Exercise -
Look through the data below and, wherever a line carries the word "computer", please copy that line.

Records for the exercise -
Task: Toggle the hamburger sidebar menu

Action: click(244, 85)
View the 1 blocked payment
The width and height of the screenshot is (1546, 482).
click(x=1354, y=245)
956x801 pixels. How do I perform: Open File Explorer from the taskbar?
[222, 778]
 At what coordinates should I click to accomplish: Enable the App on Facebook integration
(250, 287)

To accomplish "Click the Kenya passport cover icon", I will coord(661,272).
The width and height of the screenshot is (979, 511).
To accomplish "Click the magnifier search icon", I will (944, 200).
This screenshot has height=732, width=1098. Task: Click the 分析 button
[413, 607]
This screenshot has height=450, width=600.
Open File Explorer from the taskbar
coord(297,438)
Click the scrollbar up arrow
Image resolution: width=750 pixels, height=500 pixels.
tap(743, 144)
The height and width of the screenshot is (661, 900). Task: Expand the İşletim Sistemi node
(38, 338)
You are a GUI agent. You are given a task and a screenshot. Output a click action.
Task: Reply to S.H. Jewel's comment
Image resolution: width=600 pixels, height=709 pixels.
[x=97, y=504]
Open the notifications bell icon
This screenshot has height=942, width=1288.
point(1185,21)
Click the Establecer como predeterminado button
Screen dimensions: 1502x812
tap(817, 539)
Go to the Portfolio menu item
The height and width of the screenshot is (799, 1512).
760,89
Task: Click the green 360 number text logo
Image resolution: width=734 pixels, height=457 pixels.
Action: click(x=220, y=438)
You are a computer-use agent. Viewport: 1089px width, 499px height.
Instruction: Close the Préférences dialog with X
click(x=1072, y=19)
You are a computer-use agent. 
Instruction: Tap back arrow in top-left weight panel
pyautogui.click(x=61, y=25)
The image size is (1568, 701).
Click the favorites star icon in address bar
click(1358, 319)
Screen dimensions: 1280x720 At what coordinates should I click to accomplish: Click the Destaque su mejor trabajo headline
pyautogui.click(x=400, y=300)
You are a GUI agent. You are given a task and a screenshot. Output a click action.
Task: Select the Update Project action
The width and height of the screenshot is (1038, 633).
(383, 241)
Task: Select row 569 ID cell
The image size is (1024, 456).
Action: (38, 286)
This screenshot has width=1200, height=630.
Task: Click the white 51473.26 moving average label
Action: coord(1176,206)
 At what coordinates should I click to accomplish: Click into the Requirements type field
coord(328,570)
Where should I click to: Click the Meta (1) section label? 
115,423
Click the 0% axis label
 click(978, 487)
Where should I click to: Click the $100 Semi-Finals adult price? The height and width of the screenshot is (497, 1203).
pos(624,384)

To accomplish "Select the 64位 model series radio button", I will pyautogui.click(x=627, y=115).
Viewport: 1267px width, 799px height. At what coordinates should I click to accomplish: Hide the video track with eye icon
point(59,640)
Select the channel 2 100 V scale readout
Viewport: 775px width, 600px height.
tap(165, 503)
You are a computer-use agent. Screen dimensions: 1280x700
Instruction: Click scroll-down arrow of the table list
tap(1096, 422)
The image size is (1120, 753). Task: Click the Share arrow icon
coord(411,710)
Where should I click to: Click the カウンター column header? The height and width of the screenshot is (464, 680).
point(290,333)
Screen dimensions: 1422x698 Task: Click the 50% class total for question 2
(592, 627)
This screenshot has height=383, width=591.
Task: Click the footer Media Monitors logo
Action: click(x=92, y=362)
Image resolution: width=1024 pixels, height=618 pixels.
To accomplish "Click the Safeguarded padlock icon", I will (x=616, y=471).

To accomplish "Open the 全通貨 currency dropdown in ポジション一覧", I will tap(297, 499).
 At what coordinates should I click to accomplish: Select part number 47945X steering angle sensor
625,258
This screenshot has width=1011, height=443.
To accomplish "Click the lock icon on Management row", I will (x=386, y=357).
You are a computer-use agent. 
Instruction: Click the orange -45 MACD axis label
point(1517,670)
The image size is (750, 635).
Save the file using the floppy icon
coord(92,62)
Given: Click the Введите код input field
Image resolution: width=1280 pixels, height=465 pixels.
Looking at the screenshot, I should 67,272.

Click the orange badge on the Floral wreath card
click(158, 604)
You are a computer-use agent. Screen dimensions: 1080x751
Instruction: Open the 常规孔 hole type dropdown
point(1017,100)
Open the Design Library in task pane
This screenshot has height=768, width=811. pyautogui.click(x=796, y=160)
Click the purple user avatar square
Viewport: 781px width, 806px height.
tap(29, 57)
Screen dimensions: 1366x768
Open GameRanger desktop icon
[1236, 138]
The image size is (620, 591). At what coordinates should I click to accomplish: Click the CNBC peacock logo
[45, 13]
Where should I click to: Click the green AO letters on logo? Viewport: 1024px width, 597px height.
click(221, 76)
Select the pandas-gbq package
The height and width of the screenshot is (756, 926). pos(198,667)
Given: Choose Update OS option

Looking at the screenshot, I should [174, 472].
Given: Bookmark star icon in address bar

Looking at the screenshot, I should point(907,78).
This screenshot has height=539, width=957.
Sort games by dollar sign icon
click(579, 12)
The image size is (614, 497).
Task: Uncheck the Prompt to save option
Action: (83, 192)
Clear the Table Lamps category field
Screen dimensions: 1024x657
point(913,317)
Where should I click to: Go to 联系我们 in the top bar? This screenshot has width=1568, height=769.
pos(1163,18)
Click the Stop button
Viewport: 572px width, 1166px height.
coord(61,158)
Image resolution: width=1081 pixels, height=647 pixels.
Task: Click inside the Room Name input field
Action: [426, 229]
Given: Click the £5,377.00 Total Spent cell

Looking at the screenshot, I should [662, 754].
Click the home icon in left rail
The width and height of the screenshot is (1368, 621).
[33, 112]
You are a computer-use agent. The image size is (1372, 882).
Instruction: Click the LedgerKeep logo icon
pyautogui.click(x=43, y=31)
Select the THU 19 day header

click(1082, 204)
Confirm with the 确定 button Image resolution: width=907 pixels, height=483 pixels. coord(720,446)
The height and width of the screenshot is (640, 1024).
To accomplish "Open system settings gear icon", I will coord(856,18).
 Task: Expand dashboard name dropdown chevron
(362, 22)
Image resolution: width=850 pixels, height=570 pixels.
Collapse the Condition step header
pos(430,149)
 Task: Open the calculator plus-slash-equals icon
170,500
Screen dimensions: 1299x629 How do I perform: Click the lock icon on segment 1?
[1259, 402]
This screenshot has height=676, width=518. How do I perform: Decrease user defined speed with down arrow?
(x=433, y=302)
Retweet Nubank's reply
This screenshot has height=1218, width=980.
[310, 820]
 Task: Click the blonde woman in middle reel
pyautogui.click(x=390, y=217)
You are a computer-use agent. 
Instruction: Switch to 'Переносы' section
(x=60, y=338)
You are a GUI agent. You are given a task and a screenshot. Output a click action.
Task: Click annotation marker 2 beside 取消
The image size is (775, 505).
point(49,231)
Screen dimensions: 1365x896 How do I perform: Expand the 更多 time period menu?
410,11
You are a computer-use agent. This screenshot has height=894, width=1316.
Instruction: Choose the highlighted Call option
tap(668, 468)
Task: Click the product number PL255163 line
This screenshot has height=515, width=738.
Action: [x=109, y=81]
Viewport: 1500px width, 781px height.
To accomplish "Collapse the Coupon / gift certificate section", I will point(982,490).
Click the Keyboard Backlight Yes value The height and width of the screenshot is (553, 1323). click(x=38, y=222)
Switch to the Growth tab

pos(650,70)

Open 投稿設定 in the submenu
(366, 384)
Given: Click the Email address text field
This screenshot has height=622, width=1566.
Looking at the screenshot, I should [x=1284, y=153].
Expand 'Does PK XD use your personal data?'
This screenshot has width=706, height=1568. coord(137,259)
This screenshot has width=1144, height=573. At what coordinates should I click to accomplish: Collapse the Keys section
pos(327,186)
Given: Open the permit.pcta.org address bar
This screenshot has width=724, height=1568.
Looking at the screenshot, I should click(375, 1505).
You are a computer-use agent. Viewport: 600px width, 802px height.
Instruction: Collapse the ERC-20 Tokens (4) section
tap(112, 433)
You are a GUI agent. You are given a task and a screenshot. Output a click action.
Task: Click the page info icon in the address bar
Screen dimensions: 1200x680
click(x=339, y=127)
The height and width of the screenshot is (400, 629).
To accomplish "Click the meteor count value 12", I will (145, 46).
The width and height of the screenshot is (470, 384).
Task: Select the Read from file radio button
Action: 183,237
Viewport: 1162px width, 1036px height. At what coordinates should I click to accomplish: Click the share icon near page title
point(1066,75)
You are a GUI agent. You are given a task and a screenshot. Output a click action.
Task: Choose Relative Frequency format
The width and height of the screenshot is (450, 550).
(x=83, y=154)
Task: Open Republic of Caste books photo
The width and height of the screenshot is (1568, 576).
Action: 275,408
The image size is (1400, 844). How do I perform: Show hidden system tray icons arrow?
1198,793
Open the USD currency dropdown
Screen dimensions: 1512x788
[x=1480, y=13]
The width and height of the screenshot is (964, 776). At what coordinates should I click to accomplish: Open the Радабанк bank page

Your solution -
You are a computer-use agent. Viewport: 1089px width, 499px height.
You are a computer-use agent. 
You are a computer-use agent. Screen dimensions: 1280x700
You are a computer-use agent. 
You are a computer-use agent. Screen dimensions: 1080x751
You are a computer-use agent. The image size is (1372, 882).
You are a computer-use agent. 
You are a computer-use agent. This screenshot has height=894, width=1316.
You are a computer-use agent. Viewport: 600px width, 802px height.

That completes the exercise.